Networking that doesn't stop at the atmosphere.

The same protocol stack that keeps a phone connected in Tehran can carry a science payload from the far side of the Moon. One network layer for Earth, orbit, and deep space.

The Problem

Why space breaks the internet

Contact windows

A satellite is overhead for minutes, then gone for hours. Regular internet gives up instantly. Our protocol waits for the path to return, then delivers.

Light-time delay

Earth to Moon: 2.6 seconds. Earth to Mars: up to 24 minutes. No regular protocol survives that.
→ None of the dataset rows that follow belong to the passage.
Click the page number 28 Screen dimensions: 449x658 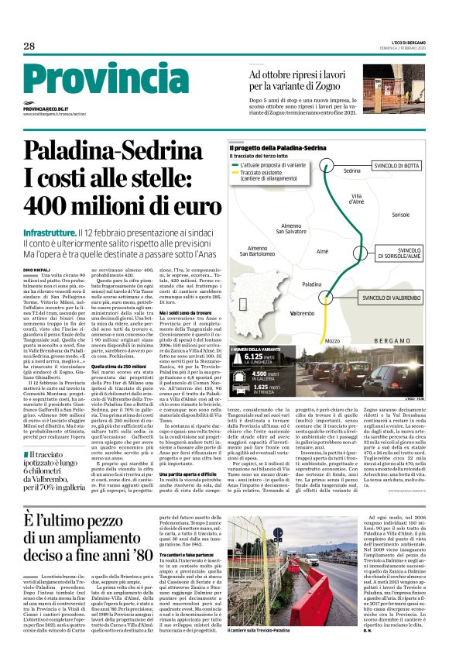[x=29, y=47]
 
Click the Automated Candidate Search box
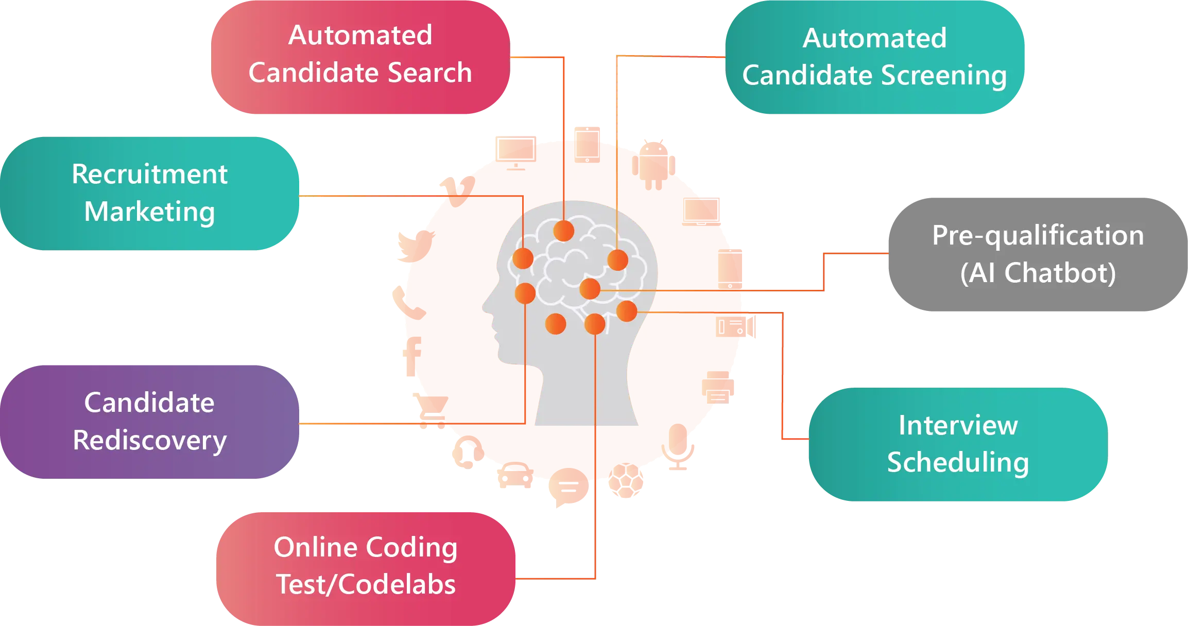[360, 57]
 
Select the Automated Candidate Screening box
[874, 57]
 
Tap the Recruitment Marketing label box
[149, 194]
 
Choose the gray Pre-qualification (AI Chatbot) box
[1038, 254]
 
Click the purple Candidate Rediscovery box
[149, 422]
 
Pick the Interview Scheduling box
[958, 444]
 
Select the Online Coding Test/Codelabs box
[366, 569]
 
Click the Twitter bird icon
[416, 246]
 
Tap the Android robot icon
[653, 165]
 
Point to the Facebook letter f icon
[412, 357]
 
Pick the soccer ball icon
[626, 480]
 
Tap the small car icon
[515, 475]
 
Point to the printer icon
[718, 387]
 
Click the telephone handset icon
[409, 303]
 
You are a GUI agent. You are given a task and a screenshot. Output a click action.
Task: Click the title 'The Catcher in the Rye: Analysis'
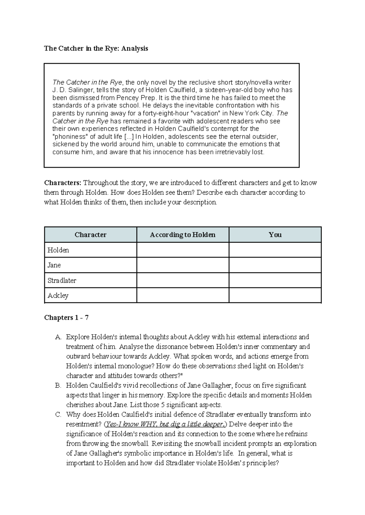tap(96, 49)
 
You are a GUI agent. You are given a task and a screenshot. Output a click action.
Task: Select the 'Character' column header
tap(90, 235)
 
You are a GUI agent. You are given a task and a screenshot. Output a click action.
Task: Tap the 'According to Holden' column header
tap(182, 235)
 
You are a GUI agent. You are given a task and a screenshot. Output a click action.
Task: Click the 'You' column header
tap(275, 235)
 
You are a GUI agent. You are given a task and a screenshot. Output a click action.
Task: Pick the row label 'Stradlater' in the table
tap(62, 280)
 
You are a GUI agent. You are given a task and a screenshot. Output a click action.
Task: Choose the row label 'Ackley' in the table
tap(58, 295)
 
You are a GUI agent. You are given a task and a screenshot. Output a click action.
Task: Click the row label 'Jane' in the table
tap(54, 265)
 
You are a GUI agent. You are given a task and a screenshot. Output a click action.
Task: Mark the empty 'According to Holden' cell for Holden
tap(182, 250)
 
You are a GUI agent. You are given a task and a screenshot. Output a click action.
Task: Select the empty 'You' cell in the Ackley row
tap(275, 295)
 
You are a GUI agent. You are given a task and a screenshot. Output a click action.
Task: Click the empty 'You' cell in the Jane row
tap(275, 265)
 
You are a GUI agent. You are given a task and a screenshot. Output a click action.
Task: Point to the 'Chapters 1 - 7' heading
tap(66, 318)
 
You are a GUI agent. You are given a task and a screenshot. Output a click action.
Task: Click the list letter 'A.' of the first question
tap(58, 337)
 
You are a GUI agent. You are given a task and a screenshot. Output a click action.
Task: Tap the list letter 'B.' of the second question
tap(58, 386)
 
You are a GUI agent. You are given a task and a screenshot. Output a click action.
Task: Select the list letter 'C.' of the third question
tap(58, 415)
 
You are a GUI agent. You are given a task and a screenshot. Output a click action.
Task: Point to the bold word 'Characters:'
tap(63, 183)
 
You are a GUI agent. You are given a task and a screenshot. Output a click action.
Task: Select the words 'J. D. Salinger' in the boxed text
tap(72, 90)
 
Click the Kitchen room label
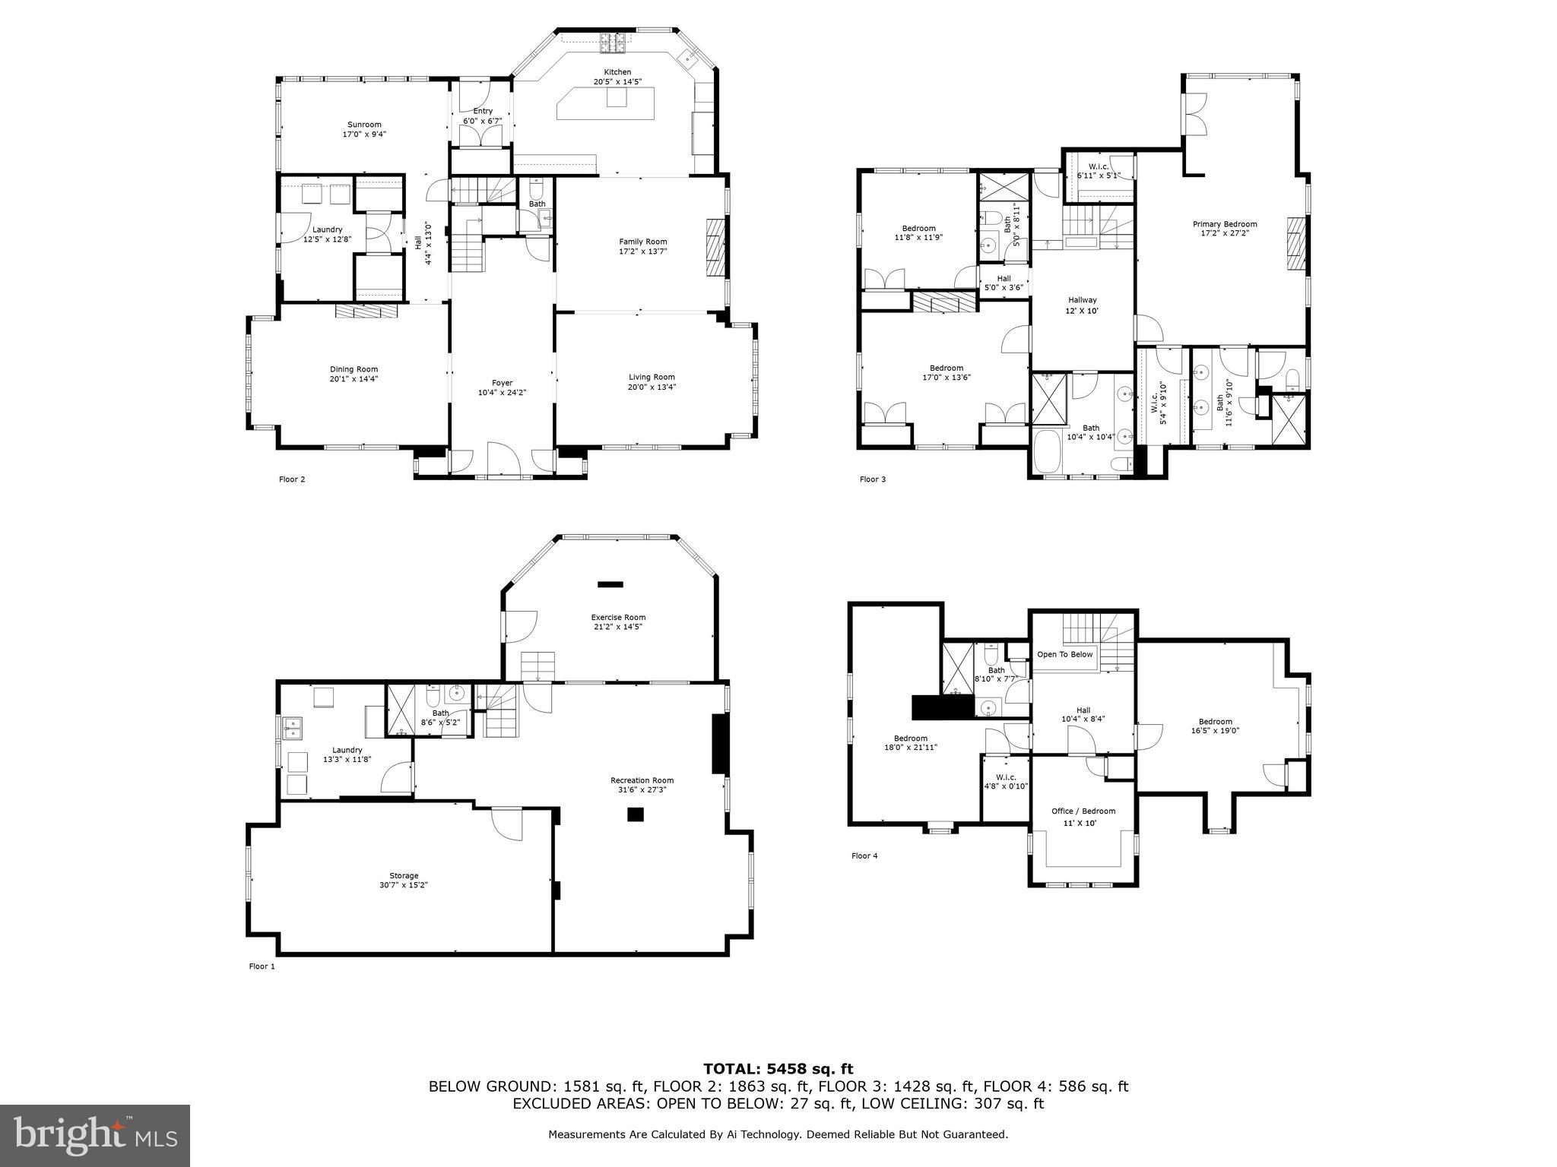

Ours was built for it.

Radiation & packet loss

Solar storms and cosmic rays corrupt data constantly. Our stack retransmits, re-routes, and keeps the data moving even when individual links fail.

Compatibility

Built on the standards space already uses

NASA DTN Bundle Protocol v7 RFC 9171, interoperable with ION, HDTN, μPCN
LunaNet Interoperability Specification v5 NASA / ESA / JAXA, published January 2025
CCSDS Bundle Protocol Specification The international space agency consensus
ESA ARTES programs Open call for resilient SatCom networking
NASA HDTN reference implementation High-rate DTN router for science downlink
NIST post-quantum cryptography Hybrid handshake: classical + lattice + code-based
Where It Fits

Four environments, one stack

LEO constellations

Satellite fleets need routing that survives handovers and partial failures. Data keeps moving across the constellation without waiting for confirmations from every hop.

Deep space probes

From lunar relays to Mars orbiters: store, carry, forward. Data bundles travel autonomously across light-minutes of delay with quantum-safe verification.

Ground station mesh

Multiple ground stations instead of a single point of failure. Data is handed between operators with cryptographic receipts. Nobody trusts anybody, the data still arrives.

Disaster recovery

When cables are cut and satcom is the only link, the same stack reuses satellite contact windows to get messages out and coordination back in.